(What needs to be done) Scan the entries below. Report each line where the string "vertical" occurs.

(Material shown)

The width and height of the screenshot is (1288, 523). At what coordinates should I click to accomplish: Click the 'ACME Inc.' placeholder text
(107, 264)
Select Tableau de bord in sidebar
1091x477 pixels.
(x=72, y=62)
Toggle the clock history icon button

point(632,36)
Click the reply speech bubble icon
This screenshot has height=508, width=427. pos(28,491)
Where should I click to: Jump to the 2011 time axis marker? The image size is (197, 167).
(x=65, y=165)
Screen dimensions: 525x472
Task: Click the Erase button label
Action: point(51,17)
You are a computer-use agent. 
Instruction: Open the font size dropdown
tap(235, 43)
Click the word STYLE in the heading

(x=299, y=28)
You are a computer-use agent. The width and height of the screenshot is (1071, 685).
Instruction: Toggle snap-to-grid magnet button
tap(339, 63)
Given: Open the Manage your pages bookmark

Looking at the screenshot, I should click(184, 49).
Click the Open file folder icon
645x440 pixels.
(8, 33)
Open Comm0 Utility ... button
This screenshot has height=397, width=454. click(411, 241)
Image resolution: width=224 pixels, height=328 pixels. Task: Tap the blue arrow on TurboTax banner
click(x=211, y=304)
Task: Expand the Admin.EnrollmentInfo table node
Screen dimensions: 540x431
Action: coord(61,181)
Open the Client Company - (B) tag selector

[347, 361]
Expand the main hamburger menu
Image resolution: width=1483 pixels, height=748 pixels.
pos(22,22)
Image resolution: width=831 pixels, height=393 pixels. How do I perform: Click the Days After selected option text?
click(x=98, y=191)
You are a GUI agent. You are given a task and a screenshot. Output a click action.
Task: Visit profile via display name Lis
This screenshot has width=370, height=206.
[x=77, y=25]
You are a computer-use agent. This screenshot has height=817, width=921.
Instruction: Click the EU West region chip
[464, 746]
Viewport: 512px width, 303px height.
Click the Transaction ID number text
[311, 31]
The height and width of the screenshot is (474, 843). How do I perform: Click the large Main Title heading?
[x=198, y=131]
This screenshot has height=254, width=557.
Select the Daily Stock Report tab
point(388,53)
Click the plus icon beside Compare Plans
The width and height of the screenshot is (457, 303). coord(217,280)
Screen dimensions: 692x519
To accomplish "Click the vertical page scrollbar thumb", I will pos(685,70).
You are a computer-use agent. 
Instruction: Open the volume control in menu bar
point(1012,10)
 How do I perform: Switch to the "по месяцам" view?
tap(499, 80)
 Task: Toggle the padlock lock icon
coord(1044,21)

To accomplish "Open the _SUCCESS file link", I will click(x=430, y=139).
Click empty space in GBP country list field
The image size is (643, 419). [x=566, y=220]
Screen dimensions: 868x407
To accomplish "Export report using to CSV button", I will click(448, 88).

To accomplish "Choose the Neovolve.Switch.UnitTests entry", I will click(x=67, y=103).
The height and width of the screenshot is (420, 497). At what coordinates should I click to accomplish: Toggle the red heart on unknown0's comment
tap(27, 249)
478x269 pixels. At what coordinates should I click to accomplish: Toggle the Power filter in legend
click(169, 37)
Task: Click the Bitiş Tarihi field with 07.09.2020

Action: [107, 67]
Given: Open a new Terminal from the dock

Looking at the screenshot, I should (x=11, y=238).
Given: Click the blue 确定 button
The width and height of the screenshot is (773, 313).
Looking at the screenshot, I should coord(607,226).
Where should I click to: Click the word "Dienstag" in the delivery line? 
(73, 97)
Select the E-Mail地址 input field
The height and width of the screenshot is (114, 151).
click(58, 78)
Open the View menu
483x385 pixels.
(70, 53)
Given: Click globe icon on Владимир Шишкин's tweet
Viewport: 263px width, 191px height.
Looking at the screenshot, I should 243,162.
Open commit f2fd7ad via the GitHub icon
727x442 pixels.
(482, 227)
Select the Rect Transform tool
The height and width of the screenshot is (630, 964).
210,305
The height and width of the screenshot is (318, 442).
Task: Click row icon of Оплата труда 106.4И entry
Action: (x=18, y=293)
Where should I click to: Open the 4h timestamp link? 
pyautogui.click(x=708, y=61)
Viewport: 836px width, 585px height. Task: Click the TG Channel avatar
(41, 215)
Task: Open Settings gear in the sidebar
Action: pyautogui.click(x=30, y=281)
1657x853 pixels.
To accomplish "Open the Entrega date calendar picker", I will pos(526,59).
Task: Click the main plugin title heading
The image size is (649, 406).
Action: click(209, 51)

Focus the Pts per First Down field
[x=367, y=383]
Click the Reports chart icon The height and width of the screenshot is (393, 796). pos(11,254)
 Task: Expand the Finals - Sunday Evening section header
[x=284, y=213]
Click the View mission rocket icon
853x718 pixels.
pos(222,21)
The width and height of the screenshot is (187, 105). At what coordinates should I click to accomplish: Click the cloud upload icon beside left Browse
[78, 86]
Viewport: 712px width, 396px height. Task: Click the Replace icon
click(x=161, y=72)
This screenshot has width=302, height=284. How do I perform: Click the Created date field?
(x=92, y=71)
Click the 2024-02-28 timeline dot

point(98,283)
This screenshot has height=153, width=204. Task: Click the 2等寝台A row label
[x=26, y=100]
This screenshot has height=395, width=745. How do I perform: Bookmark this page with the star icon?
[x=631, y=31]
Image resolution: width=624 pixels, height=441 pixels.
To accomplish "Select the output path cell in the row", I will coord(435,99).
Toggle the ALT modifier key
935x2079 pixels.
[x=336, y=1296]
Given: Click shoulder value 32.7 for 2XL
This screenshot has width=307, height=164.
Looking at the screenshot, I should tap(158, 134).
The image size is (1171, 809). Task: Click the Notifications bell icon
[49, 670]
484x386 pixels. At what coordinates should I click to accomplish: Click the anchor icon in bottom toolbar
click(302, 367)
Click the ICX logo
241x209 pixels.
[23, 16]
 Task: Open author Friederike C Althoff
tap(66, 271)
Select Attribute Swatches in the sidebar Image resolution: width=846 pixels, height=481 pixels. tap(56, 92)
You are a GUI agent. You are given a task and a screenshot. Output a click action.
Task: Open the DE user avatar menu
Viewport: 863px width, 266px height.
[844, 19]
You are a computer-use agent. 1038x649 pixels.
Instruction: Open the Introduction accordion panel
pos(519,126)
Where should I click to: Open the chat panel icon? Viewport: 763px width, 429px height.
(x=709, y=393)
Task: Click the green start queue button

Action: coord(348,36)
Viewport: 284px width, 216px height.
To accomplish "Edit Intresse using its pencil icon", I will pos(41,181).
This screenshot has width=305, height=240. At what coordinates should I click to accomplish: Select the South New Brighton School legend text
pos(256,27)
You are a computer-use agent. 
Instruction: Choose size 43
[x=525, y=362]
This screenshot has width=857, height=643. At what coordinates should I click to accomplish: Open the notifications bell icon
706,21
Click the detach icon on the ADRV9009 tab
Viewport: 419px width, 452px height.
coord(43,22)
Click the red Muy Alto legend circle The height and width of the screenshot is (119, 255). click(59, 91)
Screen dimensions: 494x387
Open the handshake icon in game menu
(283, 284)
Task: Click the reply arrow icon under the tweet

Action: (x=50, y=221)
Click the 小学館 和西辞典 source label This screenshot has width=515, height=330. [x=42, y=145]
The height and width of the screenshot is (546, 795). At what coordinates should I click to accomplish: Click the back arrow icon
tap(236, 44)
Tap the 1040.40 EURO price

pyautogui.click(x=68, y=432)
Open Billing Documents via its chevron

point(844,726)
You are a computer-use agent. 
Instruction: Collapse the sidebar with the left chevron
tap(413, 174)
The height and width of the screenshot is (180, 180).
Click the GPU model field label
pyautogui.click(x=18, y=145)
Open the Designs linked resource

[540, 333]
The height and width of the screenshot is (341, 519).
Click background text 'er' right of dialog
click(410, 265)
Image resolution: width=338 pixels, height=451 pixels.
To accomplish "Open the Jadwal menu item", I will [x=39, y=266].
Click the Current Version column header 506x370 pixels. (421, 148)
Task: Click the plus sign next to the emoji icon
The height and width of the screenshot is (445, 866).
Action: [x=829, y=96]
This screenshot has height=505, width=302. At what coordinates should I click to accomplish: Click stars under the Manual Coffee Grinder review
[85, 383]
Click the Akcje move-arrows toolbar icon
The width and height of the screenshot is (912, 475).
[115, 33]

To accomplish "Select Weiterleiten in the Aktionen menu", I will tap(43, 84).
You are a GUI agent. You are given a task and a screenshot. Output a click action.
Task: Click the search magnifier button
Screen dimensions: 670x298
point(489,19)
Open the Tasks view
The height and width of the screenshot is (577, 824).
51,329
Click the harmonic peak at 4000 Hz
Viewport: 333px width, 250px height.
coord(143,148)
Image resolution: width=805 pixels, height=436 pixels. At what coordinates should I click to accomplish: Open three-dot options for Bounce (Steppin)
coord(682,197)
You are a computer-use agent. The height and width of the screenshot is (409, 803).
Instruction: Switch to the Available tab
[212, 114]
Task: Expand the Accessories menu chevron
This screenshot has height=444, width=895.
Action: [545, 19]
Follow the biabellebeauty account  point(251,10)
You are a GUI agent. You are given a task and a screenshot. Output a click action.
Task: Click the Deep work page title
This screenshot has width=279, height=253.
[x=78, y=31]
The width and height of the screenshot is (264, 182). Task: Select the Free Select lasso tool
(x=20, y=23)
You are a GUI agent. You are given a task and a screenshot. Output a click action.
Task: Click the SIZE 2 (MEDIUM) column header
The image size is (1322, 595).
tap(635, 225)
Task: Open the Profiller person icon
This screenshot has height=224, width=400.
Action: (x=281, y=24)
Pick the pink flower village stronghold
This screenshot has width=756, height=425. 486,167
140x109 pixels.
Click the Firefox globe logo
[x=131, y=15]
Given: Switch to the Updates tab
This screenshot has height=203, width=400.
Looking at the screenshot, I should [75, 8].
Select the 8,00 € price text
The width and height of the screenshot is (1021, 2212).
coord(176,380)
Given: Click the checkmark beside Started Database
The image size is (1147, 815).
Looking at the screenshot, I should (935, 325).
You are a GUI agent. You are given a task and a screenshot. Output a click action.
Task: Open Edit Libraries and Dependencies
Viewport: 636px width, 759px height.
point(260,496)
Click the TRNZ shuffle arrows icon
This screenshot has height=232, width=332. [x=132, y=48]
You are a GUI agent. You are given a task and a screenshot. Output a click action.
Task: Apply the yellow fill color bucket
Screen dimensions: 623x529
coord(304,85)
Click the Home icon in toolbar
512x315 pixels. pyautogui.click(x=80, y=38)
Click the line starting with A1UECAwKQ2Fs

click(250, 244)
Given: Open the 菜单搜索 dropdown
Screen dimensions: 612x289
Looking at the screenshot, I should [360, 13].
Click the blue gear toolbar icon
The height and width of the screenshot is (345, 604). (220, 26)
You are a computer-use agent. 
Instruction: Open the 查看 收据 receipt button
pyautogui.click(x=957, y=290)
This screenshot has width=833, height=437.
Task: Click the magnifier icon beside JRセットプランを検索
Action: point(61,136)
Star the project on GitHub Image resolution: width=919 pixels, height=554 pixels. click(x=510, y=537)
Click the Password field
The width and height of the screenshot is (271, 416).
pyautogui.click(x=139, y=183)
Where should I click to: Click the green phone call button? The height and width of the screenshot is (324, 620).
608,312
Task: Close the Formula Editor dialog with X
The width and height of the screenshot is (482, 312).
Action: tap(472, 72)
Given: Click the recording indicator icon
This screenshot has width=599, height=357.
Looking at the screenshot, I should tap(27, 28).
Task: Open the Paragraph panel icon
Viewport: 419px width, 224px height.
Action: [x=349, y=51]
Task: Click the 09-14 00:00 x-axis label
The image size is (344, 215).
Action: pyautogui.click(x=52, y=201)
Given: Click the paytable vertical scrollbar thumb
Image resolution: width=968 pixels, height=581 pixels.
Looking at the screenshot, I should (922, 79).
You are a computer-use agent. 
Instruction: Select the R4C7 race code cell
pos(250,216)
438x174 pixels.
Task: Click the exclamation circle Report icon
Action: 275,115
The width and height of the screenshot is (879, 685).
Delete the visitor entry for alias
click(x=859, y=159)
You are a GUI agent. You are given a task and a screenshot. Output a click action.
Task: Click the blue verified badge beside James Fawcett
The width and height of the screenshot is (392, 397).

(Answer to this task)
To accomplish "Click the vertical page scrollbar thumb", I will pos(685,70).
Given: Click the paytable vertical scrollbar thumb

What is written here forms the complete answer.